Geyer vs. Kruspe is a well-worn debate in the horn world, and while many people like to discuss which is better (neither), one thing that’s not often discussed is how the two different styles of horns play.

(If you’re not sure of the difference between Geyer and Kruspe, you can find some examples on my Types of French Horn page).

But a recent video by Houghton Horns hosted by Dr. Derek J. Wright gets into some nice details that I haven’t heard widely discussed before.

The Video

You can see the video here. It’s not too long, and if you’re interested in this kind of horn geekery, you should watch it:

Derek makes some great points – here are some that deserve extra attention:

“Fighting” the Horn

I love Derek’s comments about how Kruspe and Geyer-style horns take a player’s air. Especially the distinction between the horn “accepting” too much air (Kruspe) and “fighting” too much air (Geyer).

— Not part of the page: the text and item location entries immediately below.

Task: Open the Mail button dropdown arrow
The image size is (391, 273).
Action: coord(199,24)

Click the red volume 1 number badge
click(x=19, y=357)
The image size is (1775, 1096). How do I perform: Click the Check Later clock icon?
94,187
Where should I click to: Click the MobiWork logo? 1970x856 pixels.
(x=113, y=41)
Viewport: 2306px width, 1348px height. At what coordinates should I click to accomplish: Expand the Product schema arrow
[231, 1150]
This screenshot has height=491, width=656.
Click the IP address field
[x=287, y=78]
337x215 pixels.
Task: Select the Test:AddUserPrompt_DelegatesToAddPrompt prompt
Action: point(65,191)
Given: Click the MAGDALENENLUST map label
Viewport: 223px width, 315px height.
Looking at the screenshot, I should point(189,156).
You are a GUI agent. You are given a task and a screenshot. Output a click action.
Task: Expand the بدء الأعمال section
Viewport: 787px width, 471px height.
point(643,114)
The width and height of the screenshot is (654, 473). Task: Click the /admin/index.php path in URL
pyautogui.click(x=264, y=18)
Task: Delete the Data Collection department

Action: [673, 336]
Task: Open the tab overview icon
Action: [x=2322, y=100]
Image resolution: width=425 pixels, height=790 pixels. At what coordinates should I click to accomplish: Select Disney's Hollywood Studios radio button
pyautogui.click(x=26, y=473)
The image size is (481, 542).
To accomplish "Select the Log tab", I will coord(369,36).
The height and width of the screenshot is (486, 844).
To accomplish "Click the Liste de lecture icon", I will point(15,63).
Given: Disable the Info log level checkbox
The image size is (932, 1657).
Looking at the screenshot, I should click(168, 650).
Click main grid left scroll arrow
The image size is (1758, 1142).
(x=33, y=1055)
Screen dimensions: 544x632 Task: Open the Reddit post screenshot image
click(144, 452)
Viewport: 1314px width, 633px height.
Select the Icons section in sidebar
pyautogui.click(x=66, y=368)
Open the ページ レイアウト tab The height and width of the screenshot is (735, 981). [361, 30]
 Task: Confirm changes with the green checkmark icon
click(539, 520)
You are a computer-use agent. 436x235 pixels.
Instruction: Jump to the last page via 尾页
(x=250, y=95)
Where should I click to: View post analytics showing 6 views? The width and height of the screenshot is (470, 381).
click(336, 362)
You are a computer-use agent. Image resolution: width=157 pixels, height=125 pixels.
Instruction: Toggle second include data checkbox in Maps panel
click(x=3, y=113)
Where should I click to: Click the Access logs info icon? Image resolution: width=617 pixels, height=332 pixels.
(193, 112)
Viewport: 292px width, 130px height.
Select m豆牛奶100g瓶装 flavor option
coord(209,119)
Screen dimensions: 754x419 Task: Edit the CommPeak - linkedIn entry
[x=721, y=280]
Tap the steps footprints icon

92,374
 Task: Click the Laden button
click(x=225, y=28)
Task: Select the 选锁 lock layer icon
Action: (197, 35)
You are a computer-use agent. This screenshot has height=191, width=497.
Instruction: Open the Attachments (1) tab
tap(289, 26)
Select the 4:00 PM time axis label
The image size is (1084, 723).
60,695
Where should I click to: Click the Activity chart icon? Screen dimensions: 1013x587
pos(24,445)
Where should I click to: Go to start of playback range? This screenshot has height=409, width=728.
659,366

I’ve had first-hand experience with a horn that would accept too much air, and I found that not only did I feel like I was unable to make moderately-long phrases work, but the horn had such little resistance (at all dynamics) that I wound up using a lot of extra embouchure tension to make up for the “missing” resistance.

Over a few months, it totally wrecked my face and my breathing.

Both the horns I have right now are Paxman instruments, and while they aren’t Geyer or Kruspe style (Derek touches on this toward the end of the video), I do find that a balanced amount of resistance is absolutely essential for me.

Practice Mutes for…Practice

This is an awesome idea to find the right balance of air without overblowing.

I do use a practice mute from time to time, and while I don’t enjoy it, thinking of it as a tool to get the “just right” amount of airflow makes it something that I may incorporate in my regular toolbox for students (and myself)!

Right Hand Position

Another thing that I see brought up rarely is how the bigger horns allow you to “get away” with a less-than-optimal hand position without totally shutting down.

Derek demonstrates the difference in sound between a good (straight) right hand position and a more cupped or covered right hand on both instruments. While I think the open sounds much better on both horns, it does sound noticeably worse on the medium-belled Geyer horn.

I’ve found something similar with my (medium-belled) Paxman horns. There is a sweet spot where the horn really resonates and sings at all dynamics, but that sweet spot can sometimes feel frustratingly small.

Sound Difference

The final point Derek makes relates to the differences in sound between the two types of horns.

While this is somewhat obvious, it’s good to point out that both styles of horns have their own “basic” sound. If you try to make a Kruspe sound like a Geyer (or vice-versa) you’re likely to have a more difficult time.

Of course, the player has the most to do with the sound, but ideally, you want your internal sound concept to match (as closely as possible) the “traditional” sound of the instrument that you are playing.

As a brief aside, one of the most important considerations about hearing yourself was made by Robert Ward (Principal Horn of the San Fransisco Symphony) on his “Warm Up” page on his website:

[Y]ou must train yourself to accept a sound from your bell that is brighter than you think you ought to play.

Further Thoughts

Additionally, John Ericson also has some thoughts about this video, mainly focused on the idea of if the Kruspe style could make a comeback anytime soon.

If you’re contemplating a new style of horn, or just curious about what it’s like on the “other side”, you should watch this video!